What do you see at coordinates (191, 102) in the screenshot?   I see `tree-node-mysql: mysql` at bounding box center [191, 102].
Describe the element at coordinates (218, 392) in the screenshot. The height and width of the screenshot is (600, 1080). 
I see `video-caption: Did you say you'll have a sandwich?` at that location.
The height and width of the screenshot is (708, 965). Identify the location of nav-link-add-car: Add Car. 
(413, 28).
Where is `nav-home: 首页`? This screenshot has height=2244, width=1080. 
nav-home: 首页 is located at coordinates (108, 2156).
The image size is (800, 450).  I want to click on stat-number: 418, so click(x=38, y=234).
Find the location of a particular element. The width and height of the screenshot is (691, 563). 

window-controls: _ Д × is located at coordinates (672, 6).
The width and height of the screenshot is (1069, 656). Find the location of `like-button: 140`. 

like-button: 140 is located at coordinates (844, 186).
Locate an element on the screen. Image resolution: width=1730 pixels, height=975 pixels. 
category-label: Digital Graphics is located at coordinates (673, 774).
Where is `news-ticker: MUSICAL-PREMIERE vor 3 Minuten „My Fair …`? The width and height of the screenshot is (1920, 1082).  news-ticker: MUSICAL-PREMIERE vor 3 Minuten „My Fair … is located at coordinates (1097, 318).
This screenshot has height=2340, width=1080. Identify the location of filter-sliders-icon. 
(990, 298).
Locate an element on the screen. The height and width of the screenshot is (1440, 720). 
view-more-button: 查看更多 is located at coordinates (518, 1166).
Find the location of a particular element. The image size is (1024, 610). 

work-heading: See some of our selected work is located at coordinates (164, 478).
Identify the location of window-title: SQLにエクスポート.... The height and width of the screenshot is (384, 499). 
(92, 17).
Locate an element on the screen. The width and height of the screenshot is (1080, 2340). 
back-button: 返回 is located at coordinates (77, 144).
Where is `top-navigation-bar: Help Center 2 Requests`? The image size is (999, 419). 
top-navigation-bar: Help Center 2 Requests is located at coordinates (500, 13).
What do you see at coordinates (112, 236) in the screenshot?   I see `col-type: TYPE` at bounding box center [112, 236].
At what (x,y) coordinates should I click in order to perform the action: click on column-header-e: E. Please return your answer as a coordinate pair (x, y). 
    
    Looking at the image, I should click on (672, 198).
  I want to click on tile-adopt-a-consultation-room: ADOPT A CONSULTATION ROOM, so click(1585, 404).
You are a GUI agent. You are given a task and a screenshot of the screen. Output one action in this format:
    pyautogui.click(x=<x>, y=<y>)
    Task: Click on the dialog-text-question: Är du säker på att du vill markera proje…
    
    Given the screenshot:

_ _ _ _ _

- [Problem requirements] Convert all of the data above into a Markdown table with the columns Row and Entry. Put each nonblank line in order under Entry with its sequence number under Row, and skip blank lines.

- [Response to this task]
| Row | Entry |
|---|---|
| 1 | What do you see at coordinates (191, 102) in the screenshot?   I see `tree-node-mysql: mysql` at bounding box center [191, 102]. |
| 2 | Describe the element at coordinates (218, 392) in the screenshot. The height and width of the screenshot is (600, 1080).  |
| 3 | I see `video-caption: Did you say you'll have a sandwich?` at that location. |
| 4 | The height and width of the screenshot is (708, 965). Identify the location of nav-link-add-car: Add Car.  |
| 5 | (413, 28). |
| 6 | Where is `nav-home: 首页`? This screenshot has height=2244, width=1080.  |
| 7 | nav-home: 首页 is located at coordinates (108, 2156). |
| 8 | The image size is (800, 450).  I want to click on stat-number: 418, so click(x=38, y=234). |
| 9 | Find the location of a particular element. The width and height of the screenshot is (691, 563).  |
| 10 | window-controls: _ Д × is located at coordinates (672, 6). |
| 11 | The width and height of the screenshot is (1069, 656). Find the location of `like-button: 140`.  |
| 12 | like-button: 140 is located at coordinates (844, 186). |
| 13 | Locate an element on the screen. Image resolution: width=1730 pixels, height=975 pixels.  |
| 14 | category-label: Digital Graphics is located at coordinates (673, 774). |
| 15 | Where is `news-ticker: MUSICAL-PREMIERE vor 3 Minuten „My Fair …`? The width and height of the screenshot is (1920, 1082).  news-ticker: MUSICAL-PREMIERE vor 3 Minuten „My Fair … is located at coordinates (1097, 318). |
| 16 | This screenshot has height=2340, width=1080. Identify the location of filter-sliders-icon.  |
| 17 | (990, 298). |
| 18 | Locate an element on the screen. The height and width of the screenshot is (1440, 720).  |
| 19 | view-more-button: 查看更多 is located at coordinates (518, 1166). |
| 20 | Find the location of a particular element. The image size is (1024, 610).  |
| 21 | work-heading: See some of our selected work is located at coordinates (164, 478). |
| 22 | Identify the location of window-title: SQLにエクスポート.... The height and width of the screenshot is (384, 499).  |
| 23 | (92, 17). |
| 24 | Locate an element on the screen. The width and height of the screenshot is (1080, 2340).  |
| 25 | back-button: 返回 is located at coordinates (77, 144). |
| 26 | Where is `top-navigation-bar: Help Center 2 Requests`? The image size is (999, 419).  |
| 27 | top-navigation-bar: Help Center 2 Requests is located at coordinates (500, 13). |
| 28 | What do you see at coordinates (112, 236) in the screenshot?   I see `col-type: TYPE` at bounding box center [112, 236]. |
| 29 | At what (x,y) coordinates should I click in order to perform the action: click on column-header-e: E. Please return your answer as a coordinate pair (x, y).  |
| 30 |     Looking at the image, I should click on (672, 198). |
| 31 |   I want to click on tile-adopt-a-consultation-room: ADOPT A CONSULTATION ROOM, so click(1585, 404). |
| 32 | You are a GUI agent. You are given a task and a screenshot of the screen. Output one action in this format: |
| 33 |     pyautogui.click(x=<x>, y=<y>) |
| 34 |     Task: Click on the dialog-text-question: Är du säker på att du vill markera proje… |
| 35 |     Given the screenshot: |